Lewis Richards details a number of innovative methods to boost attraction and retention of staff
With research from Engineering UK suggesting an additional 1.8m engineers will be needed to bridge the skills gap by 2025, and a recent ECITB report estimating that 91,000 engineers and 29,000 engineering technicians will have retired by 2026 – it’s clear that the industry is in the midst of a skills shortage.
However, to prevent the current dearth descending into a crisis – concerted action must be taken.
So, how can the industry address this?
In the short term, talent shortages are making retaining existing talent more important than ever.
For all businesses, and especially those companies which employ engineers, it is becoming increasingly difficult to do this. This makes creating a strong, inclusive and supportive working culture highly important.
Companies can achieve this in a number of ways, such as through increasing training opportunities, offering flexible working and creating an ‘open door’ culture for employee feedback.
In the long term, recruiting young engineers is the number one path to plugging existing and future skills gaps.
There is a lot of work needed to bust the myths around a career in engineering, with some students prone to believing that STEM subjects are boring, too difficult, or that engineering jobs are dull, and require zero creativity. This will require co-ordinated action from stakeholders.
By going into schools, and highlighting to students that they already possess engineering skills such as teamwork, communication and creativity, the sector can start to connect with younger generations.
Due to sharp rises in tuition fees, young people are increasingly looking at apprenticeships as an alternative to university education.
By taking advantage of this rise in demand, businesses with talent gaps can train workers from the age of 16, allowing them to access valuable talent pools before they become disillusioned by lack of opportunity.
Apprenticeships also ensure young engineers are immersed in the sector from the beginning of their course, and develop their skill sets in accordance with changes in the market.
However, with just 54% of engineering businesses currently training apprentices – and 40% unsure of whether the Apprenticeship Levy is a good thing – it’s clear that more can be done in this area.
Encourage diverse talent pools
Diversity has long been a concern for the engineering sector. Research shows that, in every age group, boys are far more likely to consider career in the industry than girls. Currently, just over one in 10 of the workforce is female.
As it stands, if the industry had as many female engineers as males, skills gaps would significantly be reduced.
In order to remain a powerful industry, the engineering sector must reach people of all backgrounds.
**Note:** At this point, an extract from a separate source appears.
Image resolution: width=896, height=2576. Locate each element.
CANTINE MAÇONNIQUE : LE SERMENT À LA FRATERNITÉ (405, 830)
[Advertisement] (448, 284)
As technology proliferates and different job roles open up, recruitment efforts will need to be focussed on newer fields of engineering, like software and programming.
Currently, 61% of engineering businesses consider hiring skilled staff as a barrier to achieving objectives.
At a time when change is so rapid that 65% of primary school children will eventually work in careers that do not exist today – making sure that technology is at the heart of hiring strategies is key.
The future depends on it
Ultimately, with widespread skills shortages, and thousands of engineers set to retire from the sector, companies are going to have to act swiftly and innovatively to fill skills gaps.
As a sector that contributes so much to the UK – employing 19% of the workforce, and contributing£1.23 trillion to the economy – preventing the situation from worsening is crucial.
While the above methods aren’t a complete list of actions, by attracting more young talent, boosting retention, and putting more emphasis on digital skills – firms can go a long way towards bettering their talent strategies.
Lewis Richards is managing director of engineering recruiters WR Engineering.